Всех рабов высылаю я прочь
И опять натираюсь елеем.
Романс
На мягкой кровати
Лежу я один.
В соседней палате
Кричит армянин.
Кричит он и стонет,
Красотку обняв,
И голову клонит;
Вдруг слышно: пиф-паф!..
Упала девчина
И тонет в крови...
Донской казачина
Клянется в любви...
А в небе лазурном
Трепещет луна;
И с шнуром мишурным
Лишь шапка видна.
В соседней палате
Замолк армянин.
На узкой кровати
Лежу я один.
Древний пластический грек
Люблю тебя, дева, когда золотистый
И солнцем облитый ты держишь лимон,
И юноши зрю подбородок пушистый
Меж листьев аканфа и белых колонн.
Красивой хламиды тяжелые складки
Упали одна за другой...
Так в улье шумящем вкруг раненой матки
Снует озабоченный рой.
Помещик и садовник
Басня
Помещику однажды в воскресенье
Поднес презент его сосед.
То было некое растенье,
Какого, кажется, в Европе даже нет.
Помещик посадил его в оранжерею;
Но как он сам не занимался его
(Он делом занят был другим:
Вязал набрюшники родным),
То раз садовника к себе он призывает
И говорит ему: «Ефим!
Блюди особенно ты за растеньем сим;
Пусть хорошенько прозябает».
Зима настала между тем.
Помещик о своем растенье вспоминает
И так Ефима вопрошает:
«Что? хорошо ль растенье прозябает?»
«Изрядно,— тот в ответ,— прозябло уж совсем!»
Пусть всяк садовника такого нанимает,
Который понимает,
Что значит слово «прозябает».
Безвыходное положение
г. Аполлону Григорьеву, по поводу статей его в «Москвитянине»
1850-х годов [1]
Толпой огромною стеснилися в мой ум
Разнообразные, удачные сюжеты,
С завязкой сложною, с анализом души
И с патетичною, загадочной развязкой.
Я думал в «мировой поэме» их развить,
В большом, посредственном иль в маленьком
масштабе.
И уж составил план. И к миросозерцанью
Высокому свой ум стараясь приучить,
Без задней мысли, я к простому пониманью
Обыденных основ стремился всей душой.
Но, верный новому в словесности ученью,
Другим последуя, я навсегда отверг:
И личности протест, и разочарованье,
Теперь дешевое, и модный наш дендизм,
И без основ борьбу, страданья без исхода,
И антипатии болезненной причуды!
А чтоб не впасть в абсурд, изгнал
экстравагантность.
Очистив главную творения идею
От ей несвойственных и пошлых положений,
Уж разменявшихся на мелочь в наше время,
Я отстранил и фальшь и даже форсировку
И долго изучал без устали, с упорством
Свое, в изгибах разных, внутреннее «Я».
Затем, в канву избравши фабулу простую,
Я взгляд установил, чтоб мертвой копировкой
Явлений жизненных действительности грустной
Наносный не внести в поэму элемент.
И технике пустой не слишком предаваясь,
Я тщился разъяснить творения процесс
И «слово новое» сказать в своем созданье!..

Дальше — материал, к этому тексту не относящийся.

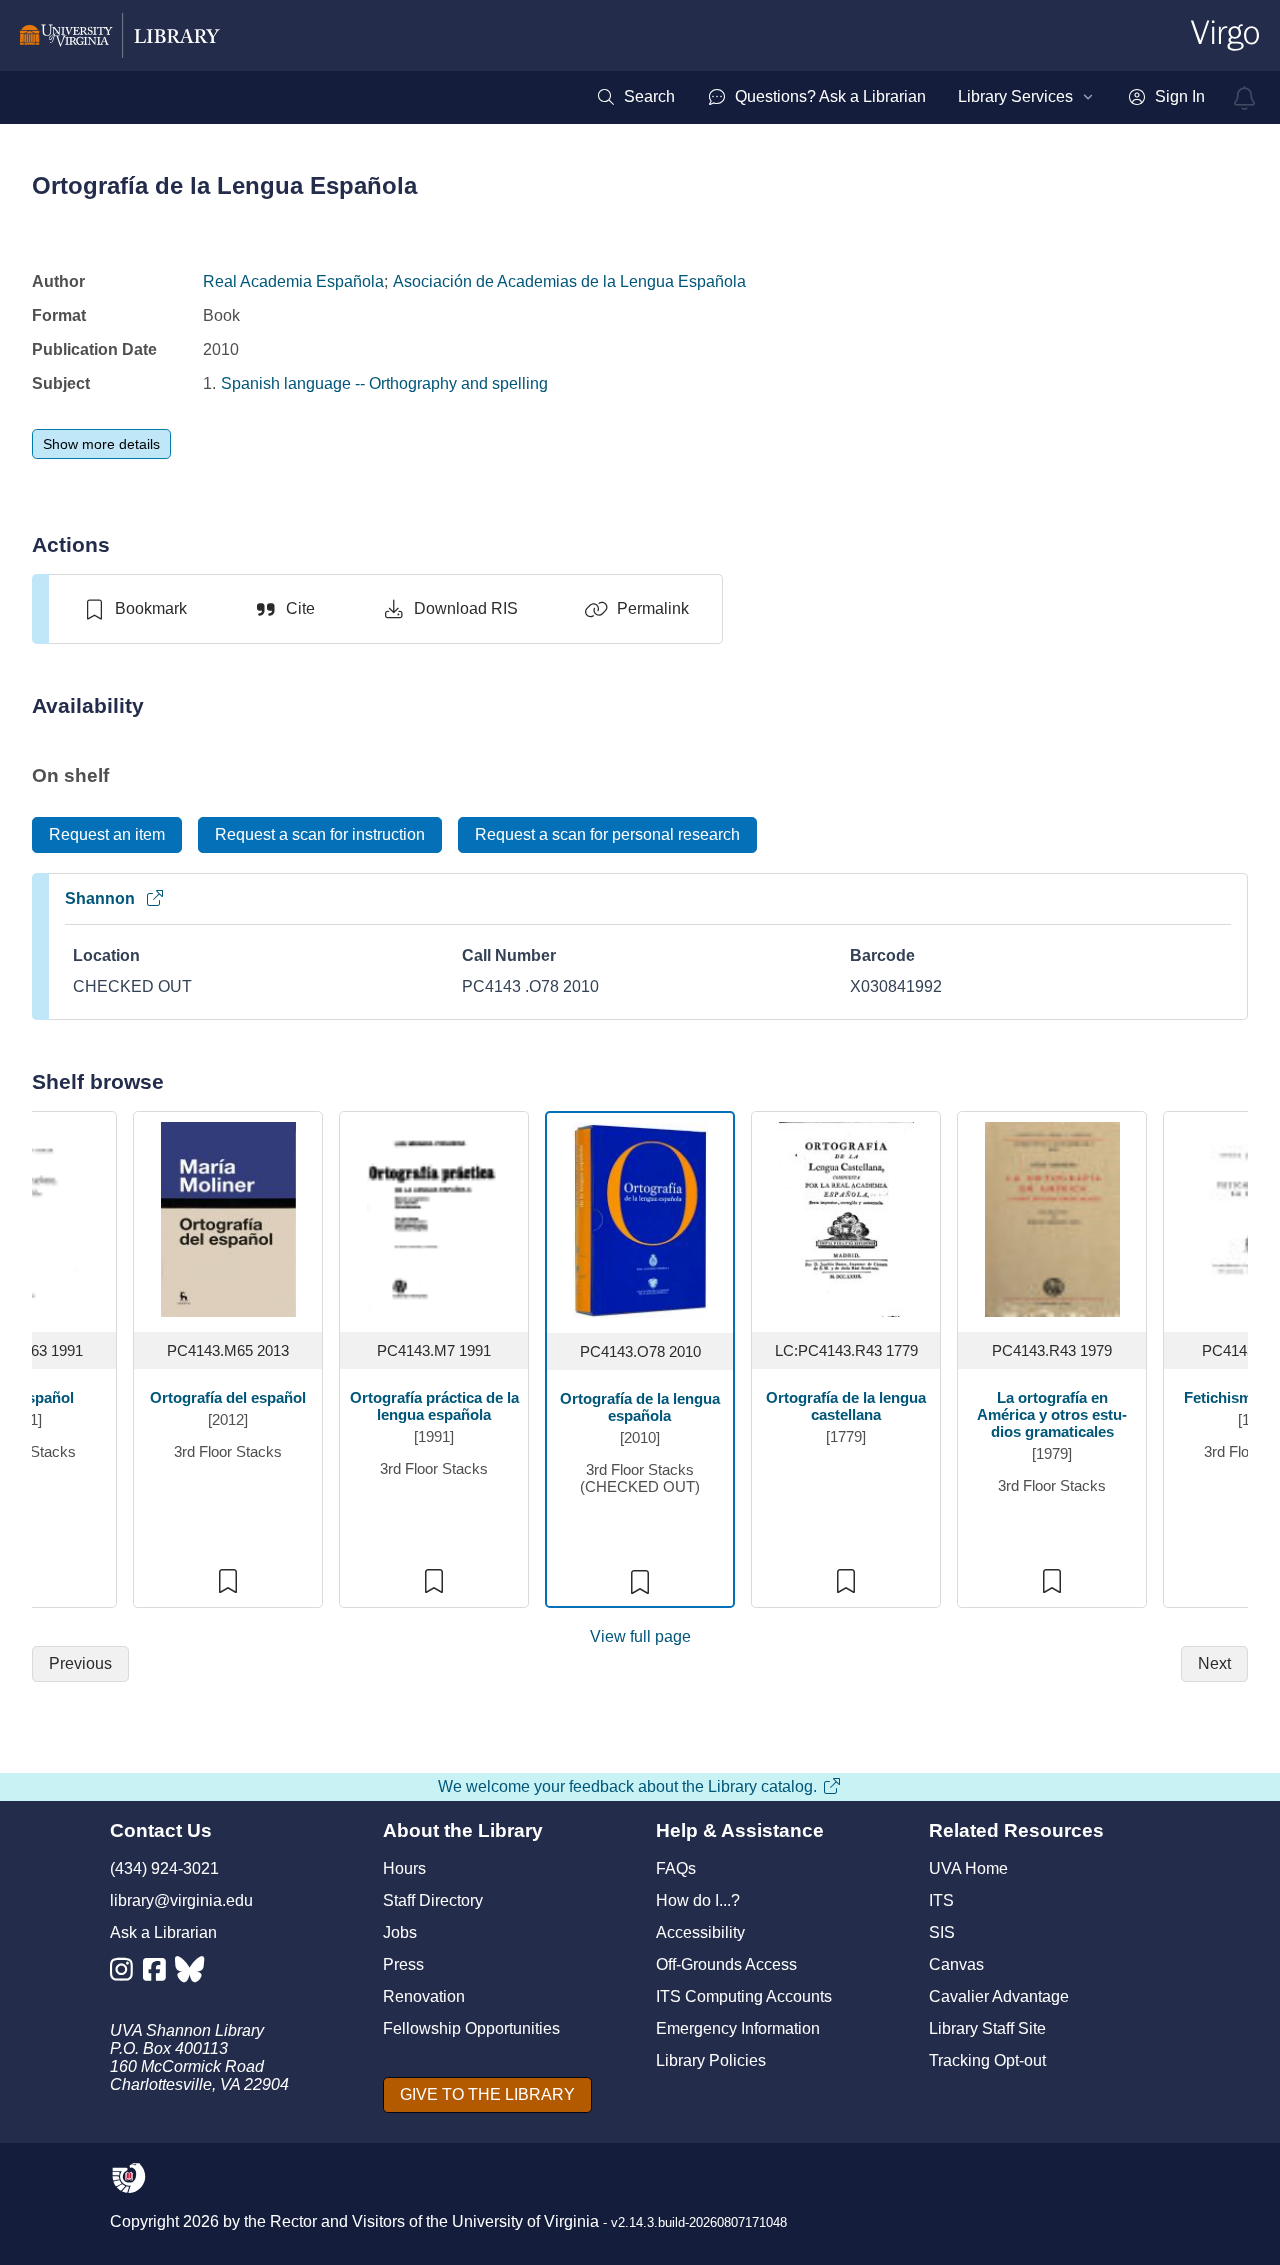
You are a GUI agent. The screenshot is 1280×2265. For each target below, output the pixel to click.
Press (403, 1964)
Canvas (956, 1964)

С задатком опытной практичности житейской,
С запасом творческих и правильных начал,
С избытком сил души и выстраданных чувств,
На данные свои взирая объективно,
Задумал типы я и идеал создал;
Изгнал все частное и индивидуальность;
И очертил свой путь, и лица обобщил;
И прямо, кажется, к предмету я отнесся;
И, поэтичнее его развить хотев,
Характеры свои зараней обусловил;
Но разложенья вдруг нечаянный момент
Настиг мой славный план, и я вотще стараюсь
Хоть точку в сей беде исходную найти!
[1] В этом стихотворном письме К. Прутков отдает добросовестный отчет в безуспешности приложения теории литературного творчества, настойчиво проповеданной г. Аполлоном Григорьевым в «Москвитянине».